Monday, September 15, 2008

random thots on political bologna- another rant

It is gratifying to see that the nation’s media may finally have awakened from their slumber, at least a little. But it may be too little too late. The McCain camp has been lying steadily about McCain’s record, his proposed policies, and, more importantly, they have been lying about Obama. They started lying early and they have been lying often. It’s a strategy that worked extremely well for the Nazi Party in Germany prior to World War II. It was Hitler's good buddy, and would-be hockey Dad, J. Goebels who said, and this may be a paraphrase but it’s close: “If you tell lies, make them big ones. And tell them often. After a while people will believe you.” Sounds familiar doesn't it? It’s the strategy that G. W. Bush employed in selling us the war in Iraq.

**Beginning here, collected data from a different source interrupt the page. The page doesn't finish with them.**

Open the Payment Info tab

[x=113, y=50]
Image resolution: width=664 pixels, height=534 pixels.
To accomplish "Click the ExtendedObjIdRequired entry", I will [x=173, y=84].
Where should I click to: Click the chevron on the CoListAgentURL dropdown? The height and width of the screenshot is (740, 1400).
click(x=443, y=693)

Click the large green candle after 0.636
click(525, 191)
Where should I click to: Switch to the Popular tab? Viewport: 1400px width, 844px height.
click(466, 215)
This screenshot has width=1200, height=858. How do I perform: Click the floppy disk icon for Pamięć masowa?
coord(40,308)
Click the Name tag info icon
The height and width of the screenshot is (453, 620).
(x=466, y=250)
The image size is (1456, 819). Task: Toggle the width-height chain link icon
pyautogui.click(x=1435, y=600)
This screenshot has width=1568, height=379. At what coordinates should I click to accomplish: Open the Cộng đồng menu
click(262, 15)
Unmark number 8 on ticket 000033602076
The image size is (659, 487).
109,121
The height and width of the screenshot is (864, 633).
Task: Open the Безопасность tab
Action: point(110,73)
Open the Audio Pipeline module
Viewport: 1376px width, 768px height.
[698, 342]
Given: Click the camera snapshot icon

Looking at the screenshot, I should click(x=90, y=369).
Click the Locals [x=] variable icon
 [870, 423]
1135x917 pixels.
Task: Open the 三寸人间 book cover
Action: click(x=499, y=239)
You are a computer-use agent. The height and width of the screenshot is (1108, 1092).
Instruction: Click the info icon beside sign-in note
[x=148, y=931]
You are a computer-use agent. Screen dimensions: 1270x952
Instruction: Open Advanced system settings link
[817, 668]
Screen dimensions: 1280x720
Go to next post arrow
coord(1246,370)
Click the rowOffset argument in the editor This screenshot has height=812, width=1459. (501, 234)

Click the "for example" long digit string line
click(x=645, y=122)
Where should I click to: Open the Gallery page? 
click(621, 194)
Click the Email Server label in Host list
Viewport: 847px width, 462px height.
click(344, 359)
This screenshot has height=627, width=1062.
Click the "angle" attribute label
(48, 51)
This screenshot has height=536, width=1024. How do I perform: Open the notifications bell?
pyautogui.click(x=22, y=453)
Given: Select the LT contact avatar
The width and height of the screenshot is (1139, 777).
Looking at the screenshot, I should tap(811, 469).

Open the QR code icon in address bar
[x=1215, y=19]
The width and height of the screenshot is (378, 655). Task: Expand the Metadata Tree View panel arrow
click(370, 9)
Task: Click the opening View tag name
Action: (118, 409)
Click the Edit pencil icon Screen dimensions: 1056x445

Well, there’s a similar effort underway right now to sell us McCain, or Popeye the Maverick War Hero. The media have been complicit in Popeye’s lying and now find themselves in the embarrassing and humiliating position of having to admit it. See the NY Times and Washington Post. It's important for these newspapers to come out with the truth, but the TV media has to do the same. Most of them are still reluctant to do so. And admitting their complicity once or twice isn’t enough, not nearly. They have to repeat the mantra that McCain is lying as often as he repeats his lies.

Now for the religious news. Sarah Palin has been injected into the body politic like a nasty narcotic. And the press has taken her up into their veins like the junky addicts they are. Forget truth, forget sensibility, forget all pretense to intelligence. Just anoint her, and, oh, by the way, pay no attention to the man behind the curtain, John McCain. This was clearly one of the most cynical and clever political rabbit out of the hat tricks in years. And so far it has worked brilliantly. So far, SP is a kind of blow-up doll. The press has pumped a lot of hot air into the image of this angry, feisty, mamma bear Republican woman and they haven’t stopped filling as much of their time as they can perpetuating this image. As a result, what was going to be a campaign of issues and the future of America has become a referendum on “hockey moms”. Real issues of intelligence, competence and judgment have been flushed down the crapper. BUT, Attacking Sarah Palin isn’t productive and isn’t really even necessary. Besides, it’s probably a no-win tactic. But how the Democrats are going to deal effectively with this screeching wheel I surely do not know. Maybe Bill and Hillary have some suggestions; I certainly hope so.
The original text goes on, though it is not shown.